I think it'd be great to have this integrated into the browser and be able to get a sense for what's real or "likely fake" when browsing the web of tomorrow.
Instead of identifying fake content, I'm more interested in features that generate fake stats for analytics, effectively making them useless. However, not sure if the Google money would keep flowing for such efforts.
(Mullvad, if you weren't aware)
That service is what earns them non-Google revenue.
But what's really interesting is, can we not put ML to good use for generating a new browser for us, given a corpus of expected renderings?
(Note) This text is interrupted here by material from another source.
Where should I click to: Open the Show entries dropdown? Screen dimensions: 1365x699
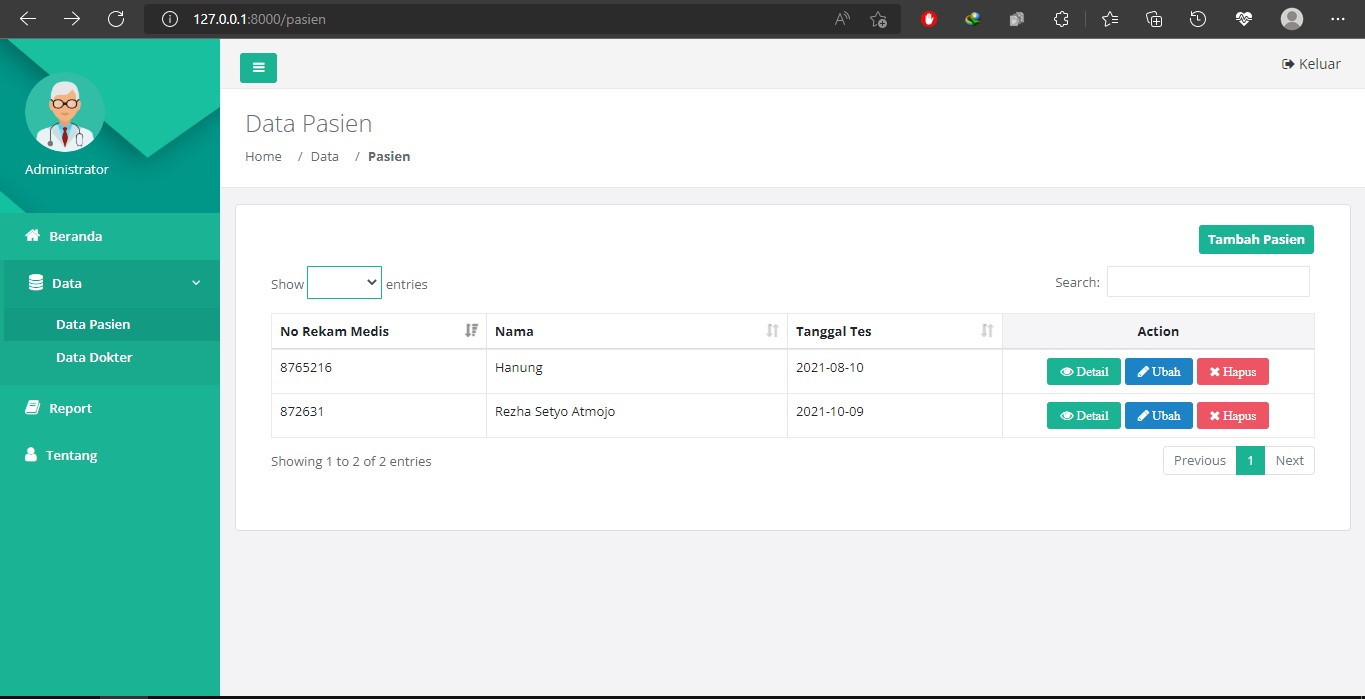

Or have we managed to make web standards so fscking complicated and out of hand so as to make that infeasible?
FF is like the only remaining browser without this feature.
A cookie consent on fakespot page states mainly Fakespot and Google cookies in a surprising manner. They give two options, but none to refuse any cookies:
- ok
- do not sell or share my personal information
How are they different? From reading details, I assume no difference.
There's no way to turn off any non-necessary cookies group (shared with Meta/Facebook (!) and Google).
It will be sad to stop using FF because of this integration.
If everyone starts using Fakespot, vendors will just optimize to fool Fakespot.
It'd be funny if it wasn't so frustrating.
I’ve asked ChatGPT for product recommendations and it’s a breath of fresh air to get suggestions that are not filtered for affiliate commission potential. Let’s hope this lasts but in the meantime I doubt I’m the only one noticing that this AI content is not steering you based on the potential for profit.
So, fakespot kind of had it backwards, in a way. What we need is Humanspot to warn us away from content, AI generated or not, that has been corrupted by a human profit motive.